Last week, asanixay posted a blog asking the question “why do super villains get all the love?” and compared villains to real life criminals and how fictional villains are not hated as much as real criminals are. I commented on this post, pointing out that is possible that people are able to see far more sides to villains in comics than they are able to see if real-life criminals which might make super villains more relatable or make it more clear why the villain does what he does. When I thought about what I should blog about this week, I kept coming back to this blog entry and remembered a graphic novel that was published a year ago titled “My Friend Dahmer.”
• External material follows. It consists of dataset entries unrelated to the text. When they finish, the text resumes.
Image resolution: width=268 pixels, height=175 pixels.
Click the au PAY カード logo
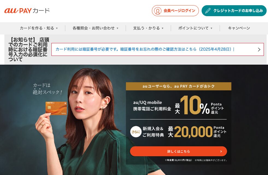[27, 11]
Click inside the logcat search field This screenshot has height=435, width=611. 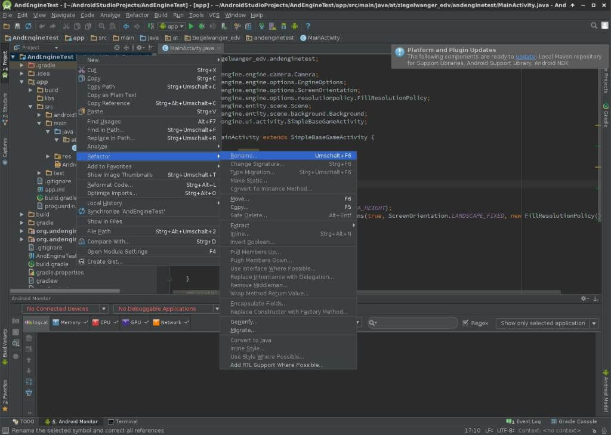412,323

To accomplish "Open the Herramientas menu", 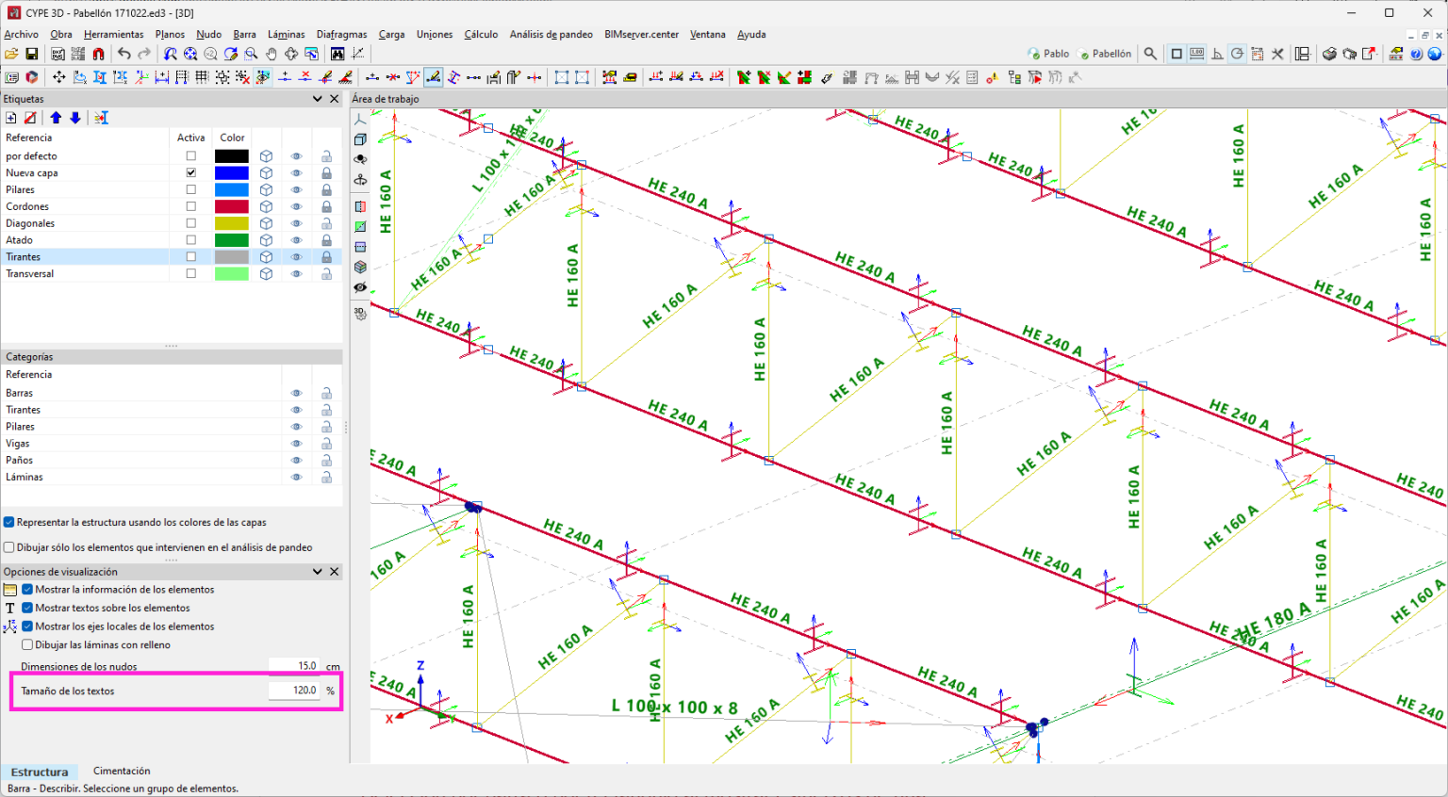I will [113, 34].
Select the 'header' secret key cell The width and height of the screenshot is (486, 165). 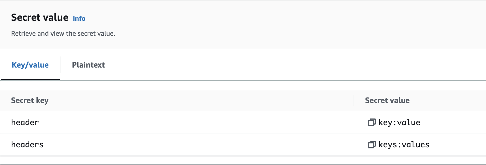click(25, 122)
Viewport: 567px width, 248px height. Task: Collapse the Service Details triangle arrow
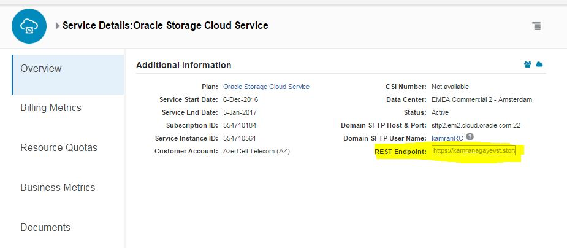pyautogui.click(x=58, y=26)
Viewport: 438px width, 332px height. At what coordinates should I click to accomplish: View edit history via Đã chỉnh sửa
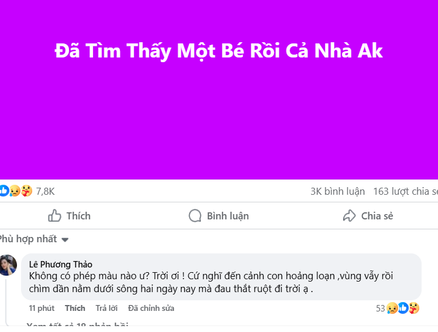(151, 308)
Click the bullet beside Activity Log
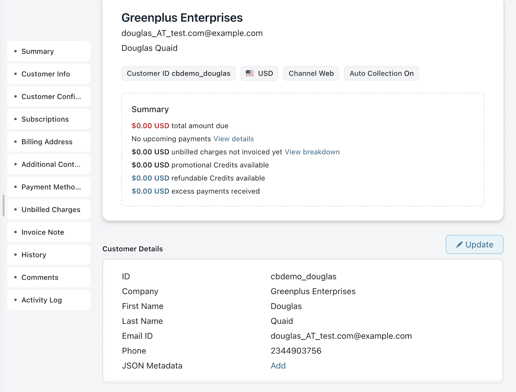516x392 pixels. tap(15, 300)

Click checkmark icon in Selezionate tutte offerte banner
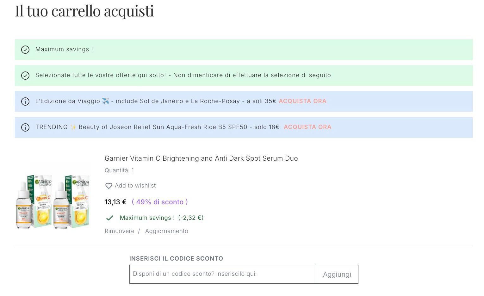click(x=25, y=76)
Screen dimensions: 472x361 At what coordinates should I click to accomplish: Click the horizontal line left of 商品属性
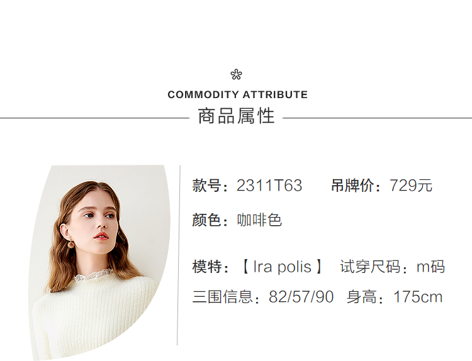click(x=94, y=118)
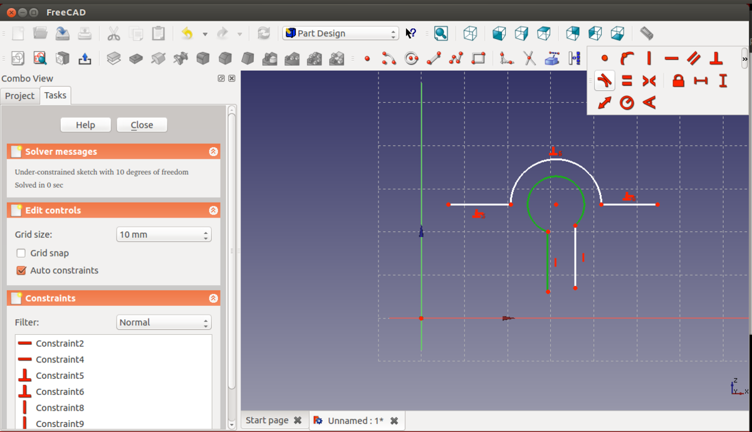
Task: Open the Start page tab
Action: [x=267, y=420]
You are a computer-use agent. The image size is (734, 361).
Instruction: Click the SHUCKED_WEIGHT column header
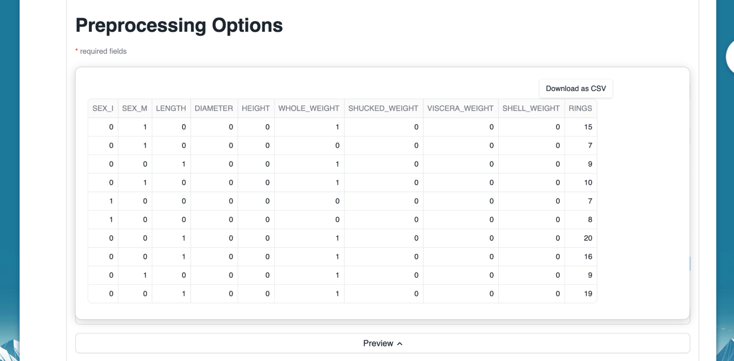click(x=383, y=108)
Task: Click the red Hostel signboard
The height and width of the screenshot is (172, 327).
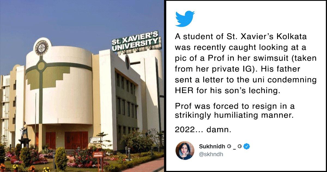Action: pos(97,154)
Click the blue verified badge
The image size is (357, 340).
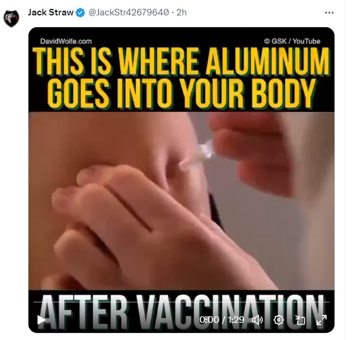coord(80,12)
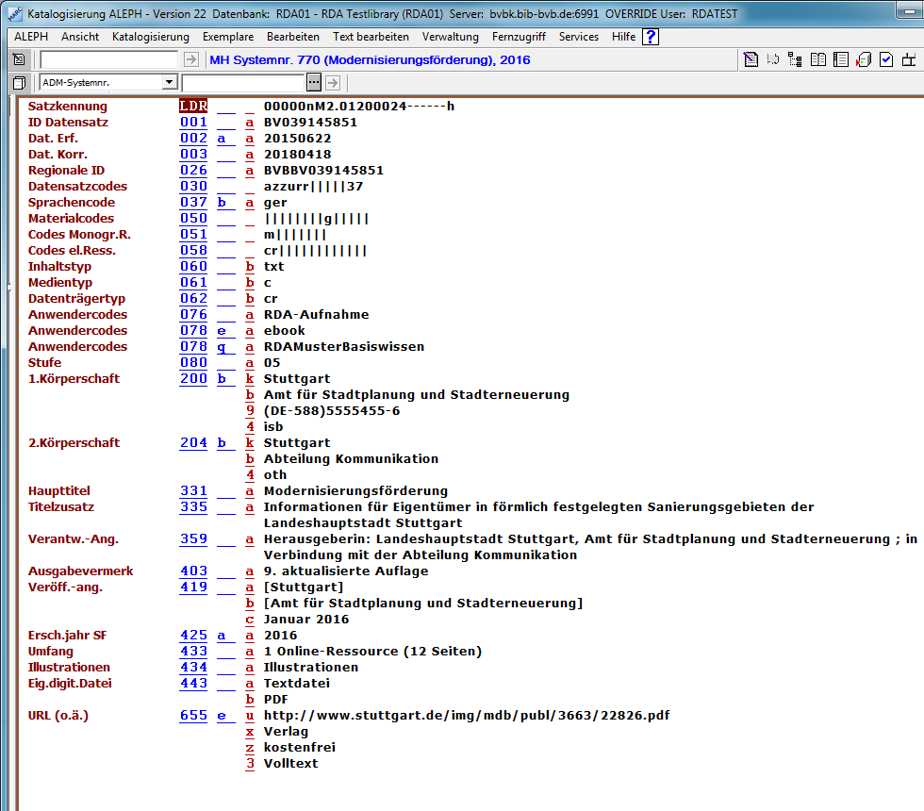924x811 pixels.
Task: Open the Services menu
Action: click(578, 37)
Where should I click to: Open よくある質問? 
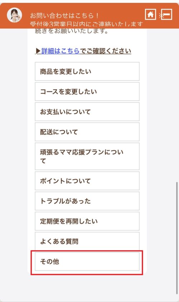[87, 241]
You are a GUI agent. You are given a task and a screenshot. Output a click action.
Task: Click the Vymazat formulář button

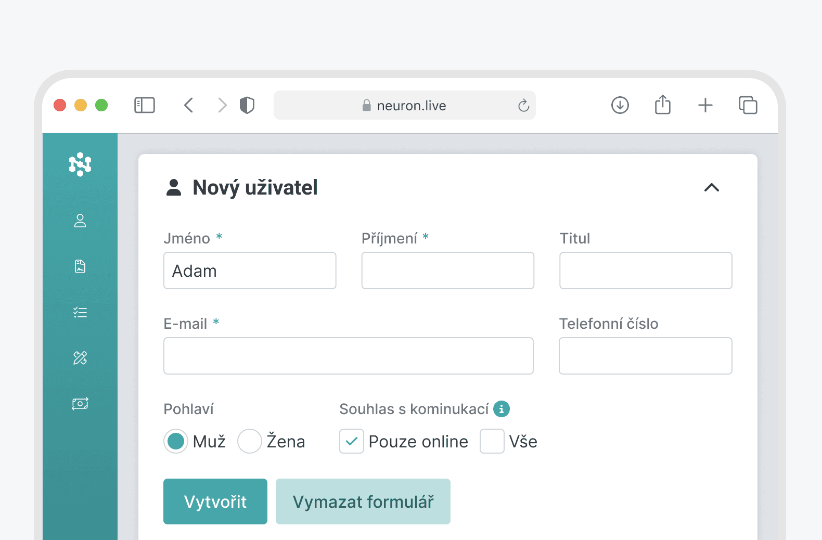363,502
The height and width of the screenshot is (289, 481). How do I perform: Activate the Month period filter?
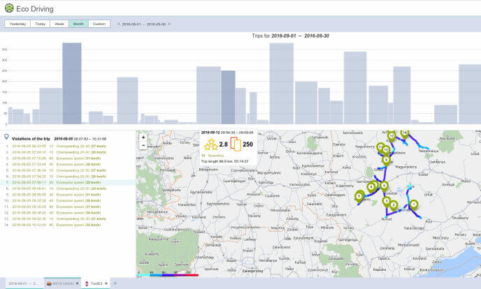coord(78,24)
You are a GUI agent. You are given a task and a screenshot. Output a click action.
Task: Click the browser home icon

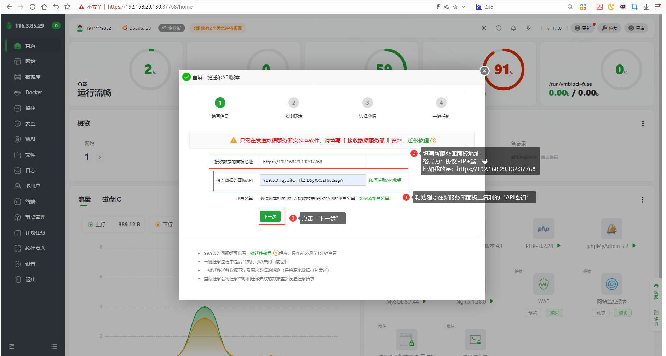[x=44, y=7]
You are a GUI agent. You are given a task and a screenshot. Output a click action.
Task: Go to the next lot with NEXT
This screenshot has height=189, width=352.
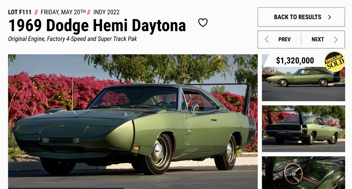(323, 39)
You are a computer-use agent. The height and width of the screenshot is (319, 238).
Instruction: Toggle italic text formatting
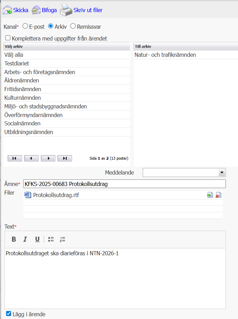(25, 239)
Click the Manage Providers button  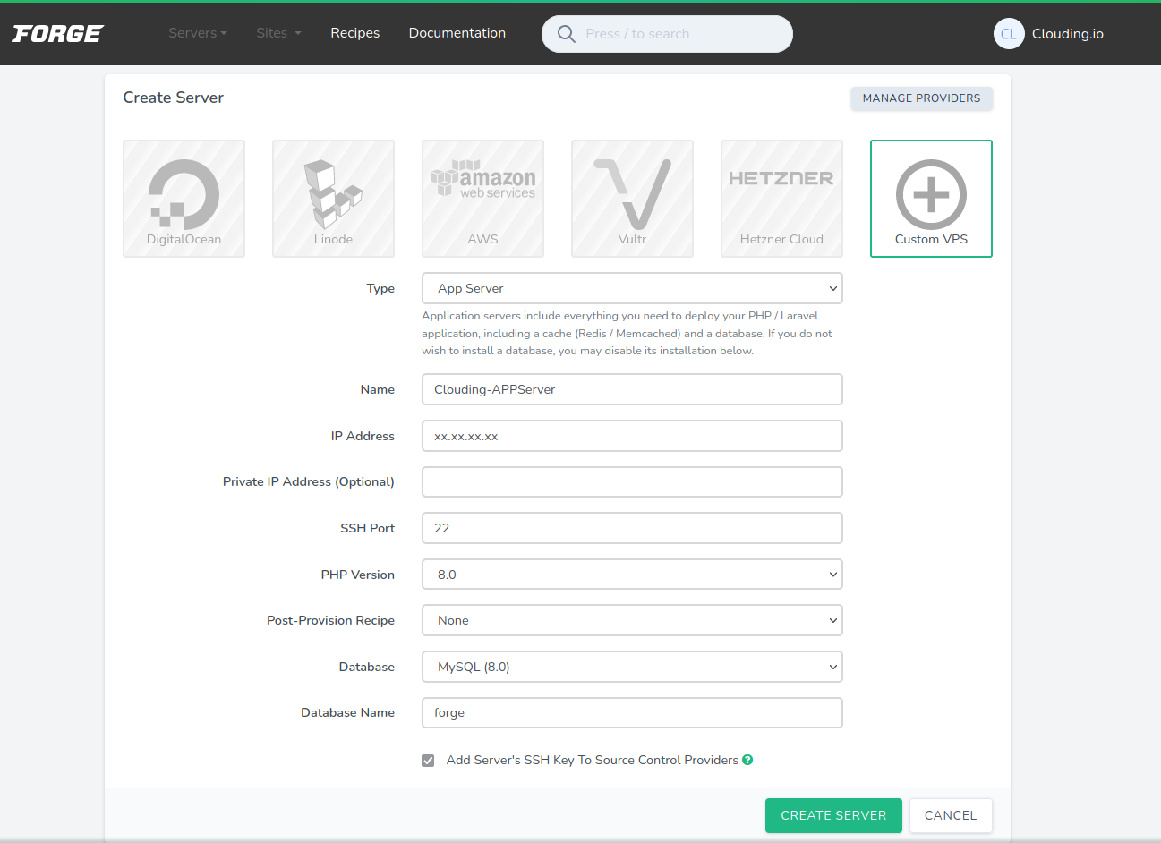pos(921,98)
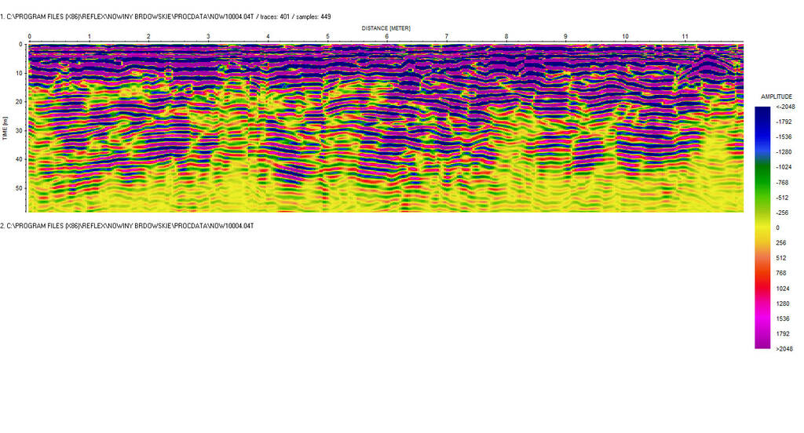
Task: Click the <-2048 amplitude legend label
Action: 784,107
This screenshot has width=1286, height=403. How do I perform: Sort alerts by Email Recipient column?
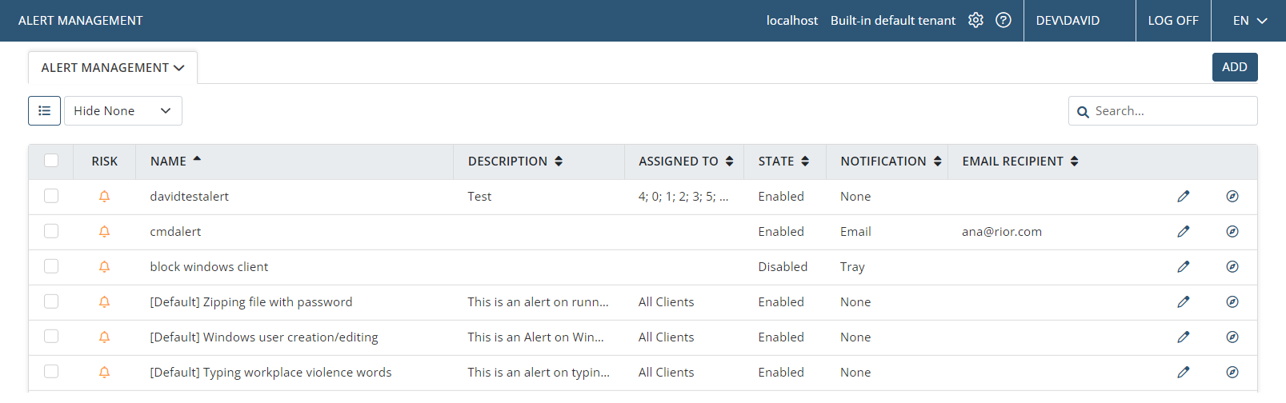pos(1020,162)
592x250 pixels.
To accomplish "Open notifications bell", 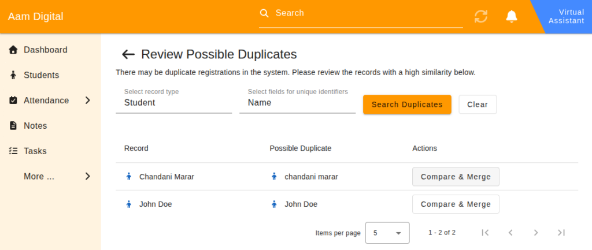I will (511, 16).
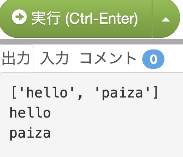Click the 'paiza' string inside the printed list
This screenshot has height=157, width=183.
[123, 93]
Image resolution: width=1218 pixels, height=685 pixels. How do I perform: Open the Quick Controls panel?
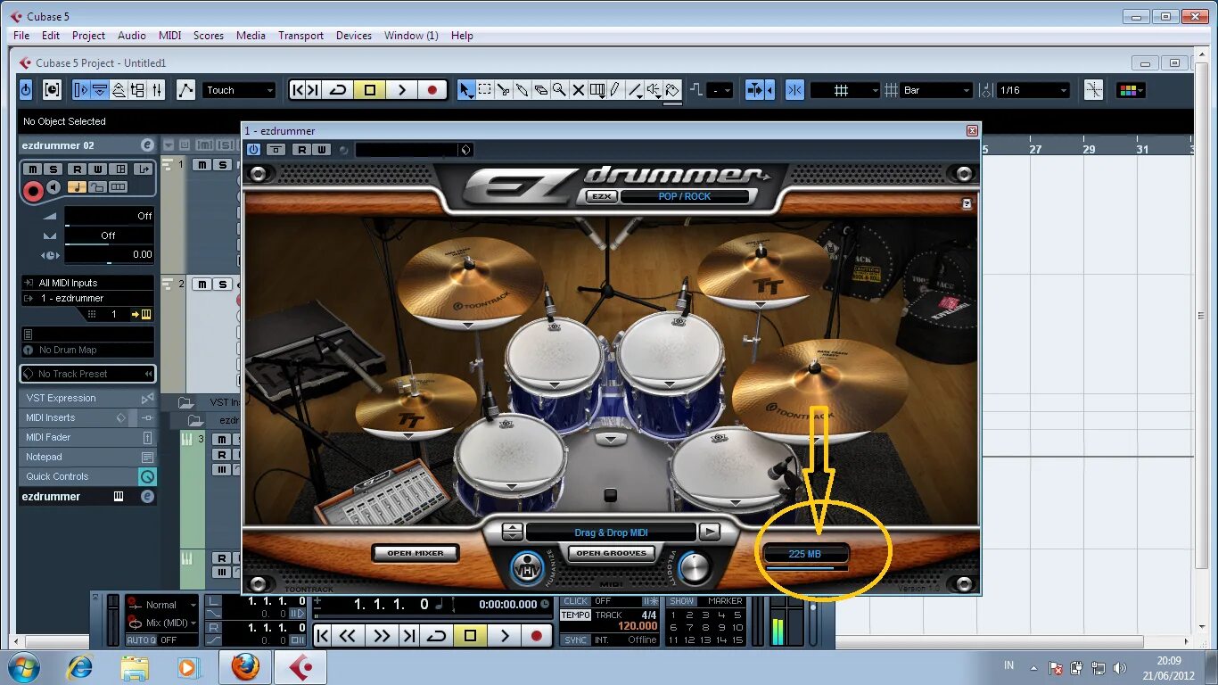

Jeffrey Dahmer is one of the most prolific serial killers in American history who raped and murdered 17 men and boys. The artist went to school with Dahmer and recounts his friendship with Dahmer throughout middle school and high school. The story is not told from Dahmer’s perspective but instead is told from Derf’s perspective. It shows how what Dahmer did has had a knock on effect for everyone who knew him as highlighted by this panel:
Derf even takes on a sympathetic tone when talk about the issues Dahmer faced in school and takes a matter-of-fact tone about the fascination Dahmer developed with death:
I think the novel is an interesting intersection between trying to writing (accurately and maybe even fondly) about a person who once was your friend and who you have fond memories with when he’s been cast as the ultimate devil in mainstream consciousness but also making it clear that you are not trying to defend what he did or support the actions he took.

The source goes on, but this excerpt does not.